Elobixibat was reported to lower serum LDL cholesterol by approximately 10% [29]. However, in this study, the LDL and HDL levels did not change significantly after elobixibat administration for 4 weeks. Although lubiprostone was reported to decrease serum IP levels in hemodialysis patients [30], electrolytes did not change significantly in this study.
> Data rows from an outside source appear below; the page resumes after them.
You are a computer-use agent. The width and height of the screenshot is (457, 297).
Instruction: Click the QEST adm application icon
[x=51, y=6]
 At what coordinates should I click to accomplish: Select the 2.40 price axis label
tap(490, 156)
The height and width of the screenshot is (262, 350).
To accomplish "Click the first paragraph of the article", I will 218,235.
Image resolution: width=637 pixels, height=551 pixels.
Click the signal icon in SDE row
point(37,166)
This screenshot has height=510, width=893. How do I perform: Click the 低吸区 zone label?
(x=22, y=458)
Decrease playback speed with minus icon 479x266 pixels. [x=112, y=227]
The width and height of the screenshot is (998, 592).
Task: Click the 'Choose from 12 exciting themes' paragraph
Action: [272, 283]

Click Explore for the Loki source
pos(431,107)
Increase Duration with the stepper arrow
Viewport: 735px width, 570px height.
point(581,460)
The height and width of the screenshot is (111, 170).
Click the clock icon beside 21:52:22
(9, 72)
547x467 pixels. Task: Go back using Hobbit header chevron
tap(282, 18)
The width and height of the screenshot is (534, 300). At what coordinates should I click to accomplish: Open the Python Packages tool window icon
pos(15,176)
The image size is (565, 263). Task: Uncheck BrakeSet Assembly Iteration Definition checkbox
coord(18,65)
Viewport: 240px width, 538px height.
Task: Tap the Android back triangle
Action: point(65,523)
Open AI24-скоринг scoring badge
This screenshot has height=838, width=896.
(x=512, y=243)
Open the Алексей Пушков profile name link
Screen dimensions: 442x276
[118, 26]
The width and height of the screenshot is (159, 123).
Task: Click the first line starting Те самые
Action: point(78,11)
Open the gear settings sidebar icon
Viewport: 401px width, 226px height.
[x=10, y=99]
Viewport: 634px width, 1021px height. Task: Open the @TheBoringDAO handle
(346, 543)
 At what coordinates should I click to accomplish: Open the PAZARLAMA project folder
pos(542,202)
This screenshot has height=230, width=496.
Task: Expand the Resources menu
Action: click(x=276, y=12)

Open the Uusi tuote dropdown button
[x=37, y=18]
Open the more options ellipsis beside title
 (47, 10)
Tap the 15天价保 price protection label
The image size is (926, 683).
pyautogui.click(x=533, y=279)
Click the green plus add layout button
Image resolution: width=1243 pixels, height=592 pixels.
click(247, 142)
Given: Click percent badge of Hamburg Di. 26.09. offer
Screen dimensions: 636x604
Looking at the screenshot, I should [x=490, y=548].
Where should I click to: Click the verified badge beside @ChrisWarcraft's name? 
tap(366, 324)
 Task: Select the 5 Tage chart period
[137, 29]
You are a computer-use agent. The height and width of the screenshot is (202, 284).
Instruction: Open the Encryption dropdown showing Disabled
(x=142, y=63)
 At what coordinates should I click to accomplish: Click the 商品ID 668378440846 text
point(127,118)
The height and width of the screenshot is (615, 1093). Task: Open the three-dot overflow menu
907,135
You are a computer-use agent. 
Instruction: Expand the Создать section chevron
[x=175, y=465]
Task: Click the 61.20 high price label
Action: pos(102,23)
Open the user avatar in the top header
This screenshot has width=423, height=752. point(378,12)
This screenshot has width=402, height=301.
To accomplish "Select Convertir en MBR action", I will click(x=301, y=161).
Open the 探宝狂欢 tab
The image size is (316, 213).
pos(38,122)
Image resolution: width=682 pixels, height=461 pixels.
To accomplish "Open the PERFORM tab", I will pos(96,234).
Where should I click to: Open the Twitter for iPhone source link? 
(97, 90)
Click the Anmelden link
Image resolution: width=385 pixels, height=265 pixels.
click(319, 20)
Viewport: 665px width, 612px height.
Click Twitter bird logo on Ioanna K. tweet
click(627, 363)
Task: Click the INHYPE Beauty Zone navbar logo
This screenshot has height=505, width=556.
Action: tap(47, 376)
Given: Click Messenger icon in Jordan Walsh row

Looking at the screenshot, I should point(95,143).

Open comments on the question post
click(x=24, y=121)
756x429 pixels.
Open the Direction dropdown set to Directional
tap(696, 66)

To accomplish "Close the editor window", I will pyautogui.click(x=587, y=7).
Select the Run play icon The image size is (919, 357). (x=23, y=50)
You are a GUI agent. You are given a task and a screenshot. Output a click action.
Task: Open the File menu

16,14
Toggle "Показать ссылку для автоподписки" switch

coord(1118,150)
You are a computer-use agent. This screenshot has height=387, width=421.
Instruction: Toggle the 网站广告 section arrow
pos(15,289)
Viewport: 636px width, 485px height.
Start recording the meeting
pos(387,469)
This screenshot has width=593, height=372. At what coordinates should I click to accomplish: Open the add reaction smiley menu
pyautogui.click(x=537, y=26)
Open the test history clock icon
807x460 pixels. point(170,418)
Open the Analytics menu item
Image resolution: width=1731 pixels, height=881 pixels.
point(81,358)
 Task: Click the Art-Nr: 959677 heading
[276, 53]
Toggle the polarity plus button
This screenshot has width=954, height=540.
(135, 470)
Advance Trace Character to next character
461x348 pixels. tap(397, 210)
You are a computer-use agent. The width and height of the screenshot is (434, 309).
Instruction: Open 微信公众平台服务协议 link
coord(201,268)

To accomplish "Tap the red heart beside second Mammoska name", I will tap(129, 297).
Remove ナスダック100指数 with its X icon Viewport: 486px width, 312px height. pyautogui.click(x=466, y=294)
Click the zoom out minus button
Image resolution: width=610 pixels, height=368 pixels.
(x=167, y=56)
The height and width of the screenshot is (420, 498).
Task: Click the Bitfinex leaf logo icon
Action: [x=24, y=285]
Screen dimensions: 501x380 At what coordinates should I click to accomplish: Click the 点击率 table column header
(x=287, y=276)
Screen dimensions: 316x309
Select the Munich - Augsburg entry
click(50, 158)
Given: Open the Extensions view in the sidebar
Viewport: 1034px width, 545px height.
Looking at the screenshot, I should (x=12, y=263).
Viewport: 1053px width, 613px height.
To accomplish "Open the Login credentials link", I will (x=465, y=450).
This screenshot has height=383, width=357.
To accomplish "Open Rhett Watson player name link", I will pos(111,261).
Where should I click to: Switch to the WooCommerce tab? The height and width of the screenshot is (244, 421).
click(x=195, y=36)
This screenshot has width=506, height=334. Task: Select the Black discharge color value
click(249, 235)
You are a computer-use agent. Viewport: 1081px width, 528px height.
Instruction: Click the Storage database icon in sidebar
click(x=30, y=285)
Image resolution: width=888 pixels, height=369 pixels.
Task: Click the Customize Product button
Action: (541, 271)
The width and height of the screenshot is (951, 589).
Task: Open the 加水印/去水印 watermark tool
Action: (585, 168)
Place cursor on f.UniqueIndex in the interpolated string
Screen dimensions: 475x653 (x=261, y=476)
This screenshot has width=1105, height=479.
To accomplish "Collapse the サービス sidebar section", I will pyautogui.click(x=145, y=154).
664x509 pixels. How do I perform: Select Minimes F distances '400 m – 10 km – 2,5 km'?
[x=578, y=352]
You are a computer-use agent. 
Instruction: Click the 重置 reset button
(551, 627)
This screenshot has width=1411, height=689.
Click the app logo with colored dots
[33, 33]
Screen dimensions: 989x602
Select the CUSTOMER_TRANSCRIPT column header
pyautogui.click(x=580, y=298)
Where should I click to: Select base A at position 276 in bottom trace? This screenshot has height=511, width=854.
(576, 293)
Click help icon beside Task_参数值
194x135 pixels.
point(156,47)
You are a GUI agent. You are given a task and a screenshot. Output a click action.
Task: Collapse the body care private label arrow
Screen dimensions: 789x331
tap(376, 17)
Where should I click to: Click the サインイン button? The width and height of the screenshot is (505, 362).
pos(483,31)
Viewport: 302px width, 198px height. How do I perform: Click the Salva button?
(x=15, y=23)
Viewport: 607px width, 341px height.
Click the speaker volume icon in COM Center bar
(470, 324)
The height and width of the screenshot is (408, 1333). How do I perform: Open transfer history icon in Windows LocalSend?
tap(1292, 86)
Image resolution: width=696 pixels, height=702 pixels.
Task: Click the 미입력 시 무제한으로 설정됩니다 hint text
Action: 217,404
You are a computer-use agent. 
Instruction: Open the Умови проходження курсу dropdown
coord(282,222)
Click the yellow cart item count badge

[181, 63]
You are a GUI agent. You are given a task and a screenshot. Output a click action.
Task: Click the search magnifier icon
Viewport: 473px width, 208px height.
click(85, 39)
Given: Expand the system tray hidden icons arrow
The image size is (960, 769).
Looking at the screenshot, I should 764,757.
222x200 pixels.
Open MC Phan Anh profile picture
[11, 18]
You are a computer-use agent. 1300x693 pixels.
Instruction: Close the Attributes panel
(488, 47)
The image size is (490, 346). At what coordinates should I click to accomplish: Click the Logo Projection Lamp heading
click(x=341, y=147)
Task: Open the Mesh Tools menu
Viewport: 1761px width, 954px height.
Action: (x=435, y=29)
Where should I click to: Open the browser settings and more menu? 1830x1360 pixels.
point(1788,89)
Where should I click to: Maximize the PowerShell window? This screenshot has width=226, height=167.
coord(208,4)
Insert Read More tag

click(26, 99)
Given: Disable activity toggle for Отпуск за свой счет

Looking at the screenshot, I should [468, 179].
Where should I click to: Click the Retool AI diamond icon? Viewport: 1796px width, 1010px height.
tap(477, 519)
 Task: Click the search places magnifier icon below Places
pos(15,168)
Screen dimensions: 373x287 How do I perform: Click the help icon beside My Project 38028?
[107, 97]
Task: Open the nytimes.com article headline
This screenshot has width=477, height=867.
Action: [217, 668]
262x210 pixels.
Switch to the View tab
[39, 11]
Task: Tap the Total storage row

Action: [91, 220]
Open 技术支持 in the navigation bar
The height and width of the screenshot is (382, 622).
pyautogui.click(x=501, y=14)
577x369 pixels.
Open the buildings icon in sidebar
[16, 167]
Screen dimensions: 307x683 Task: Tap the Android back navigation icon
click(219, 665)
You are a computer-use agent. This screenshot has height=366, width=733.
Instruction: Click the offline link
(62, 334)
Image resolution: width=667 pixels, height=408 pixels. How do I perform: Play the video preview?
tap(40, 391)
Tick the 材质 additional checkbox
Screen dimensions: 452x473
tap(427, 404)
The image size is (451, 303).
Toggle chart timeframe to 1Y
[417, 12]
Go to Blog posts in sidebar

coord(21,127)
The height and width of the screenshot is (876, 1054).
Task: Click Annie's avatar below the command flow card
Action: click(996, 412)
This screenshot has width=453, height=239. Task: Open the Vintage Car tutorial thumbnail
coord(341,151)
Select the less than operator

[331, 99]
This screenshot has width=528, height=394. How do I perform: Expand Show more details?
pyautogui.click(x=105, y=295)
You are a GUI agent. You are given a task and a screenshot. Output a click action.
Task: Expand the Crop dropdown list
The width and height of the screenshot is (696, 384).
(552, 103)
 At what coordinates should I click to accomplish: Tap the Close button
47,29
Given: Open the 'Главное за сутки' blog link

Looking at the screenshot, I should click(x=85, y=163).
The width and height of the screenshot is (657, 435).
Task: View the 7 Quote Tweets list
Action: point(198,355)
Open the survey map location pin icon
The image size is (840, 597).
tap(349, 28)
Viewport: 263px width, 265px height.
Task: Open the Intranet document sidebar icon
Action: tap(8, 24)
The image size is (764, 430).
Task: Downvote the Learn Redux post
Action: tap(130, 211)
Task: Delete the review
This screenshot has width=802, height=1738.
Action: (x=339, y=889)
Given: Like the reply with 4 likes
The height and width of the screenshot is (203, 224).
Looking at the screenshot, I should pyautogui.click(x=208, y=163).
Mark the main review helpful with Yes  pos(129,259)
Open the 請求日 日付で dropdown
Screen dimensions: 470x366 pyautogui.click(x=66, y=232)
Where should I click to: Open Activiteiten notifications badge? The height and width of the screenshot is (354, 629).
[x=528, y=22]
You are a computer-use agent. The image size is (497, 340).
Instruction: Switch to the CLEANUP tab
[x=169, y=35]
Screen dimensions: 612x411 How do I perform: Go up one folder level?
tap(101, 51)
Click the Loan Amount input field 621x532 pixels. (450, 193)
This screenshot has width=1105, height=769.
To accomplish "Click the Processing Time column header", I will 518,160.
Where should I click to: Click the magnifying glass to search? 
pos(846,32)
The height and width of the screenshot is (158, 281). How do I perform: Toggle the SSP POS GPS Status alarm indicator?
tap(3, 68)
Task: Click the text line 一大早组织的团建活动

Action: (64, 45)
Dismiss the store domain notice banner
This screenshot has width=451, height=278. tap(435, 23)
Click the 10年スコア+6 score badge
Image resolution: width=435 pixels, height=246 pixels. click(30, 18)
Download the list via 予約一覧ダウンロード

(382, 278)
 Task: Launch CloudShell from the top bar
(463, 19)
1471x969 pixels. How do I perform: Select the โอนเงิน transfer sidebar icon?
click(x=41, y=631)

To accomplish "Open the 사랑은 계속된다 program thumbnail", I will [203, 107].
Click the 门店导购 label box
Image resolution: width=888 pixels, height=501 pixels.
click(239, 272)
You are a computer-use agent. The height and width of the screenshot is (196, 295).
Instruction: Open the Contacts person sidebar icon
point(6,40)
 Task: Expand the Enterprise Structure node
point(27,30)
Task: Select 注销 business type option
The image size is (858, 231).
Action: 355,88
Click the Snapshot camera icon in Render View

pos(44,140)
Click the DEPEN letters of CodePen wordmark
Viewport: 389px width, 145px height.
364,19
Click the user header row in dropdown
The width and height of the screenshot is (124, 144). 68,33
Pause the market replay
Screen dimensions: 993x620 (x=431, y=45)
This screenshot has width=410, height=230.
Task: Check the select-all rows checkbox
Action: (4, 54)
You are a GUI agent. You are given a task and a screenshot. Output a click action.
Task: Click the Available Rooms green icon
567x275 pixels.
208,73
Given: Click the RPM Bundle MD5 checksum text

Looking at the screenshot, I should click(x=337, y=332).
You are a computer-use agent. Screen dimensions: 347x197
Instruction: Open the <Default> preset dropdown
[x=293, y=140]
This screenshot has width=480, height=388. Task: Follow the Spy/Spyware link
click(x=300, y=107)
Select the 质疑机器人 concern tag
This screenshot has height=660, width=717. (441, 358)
The present study had several limitations. First, this study was conducted using questionnaires, and we could not exclude the potential effects of other unknown confounders. Second, it was retrospective observational study. Nevertheless, this was, to the best of our knowledge, the first multicenter observational study that evaluated the efficacy of elobixibat in hemodialysis patients with chronic constipation. Furthermore, this study’s reliability was confirmed by Bayesian inference. However, further investigation on a larger sample size from multiple centers is necessary for external validity. Finally, the generalizability of our results on the efficacy of elobixibat in hemodialysis patients needs to be verified in a large-scale, randomized controlled study with other drugs or without elobixibat.

Conclusion

In conclusion, additional intake of elobixibat improved the PAC-QOL score, BSFS score, and SBM frequency in hemodialysis patients with chronic constipation, especially those with hard stools and poor stool rhythm. Further investigation is necessary to ascertain our findings.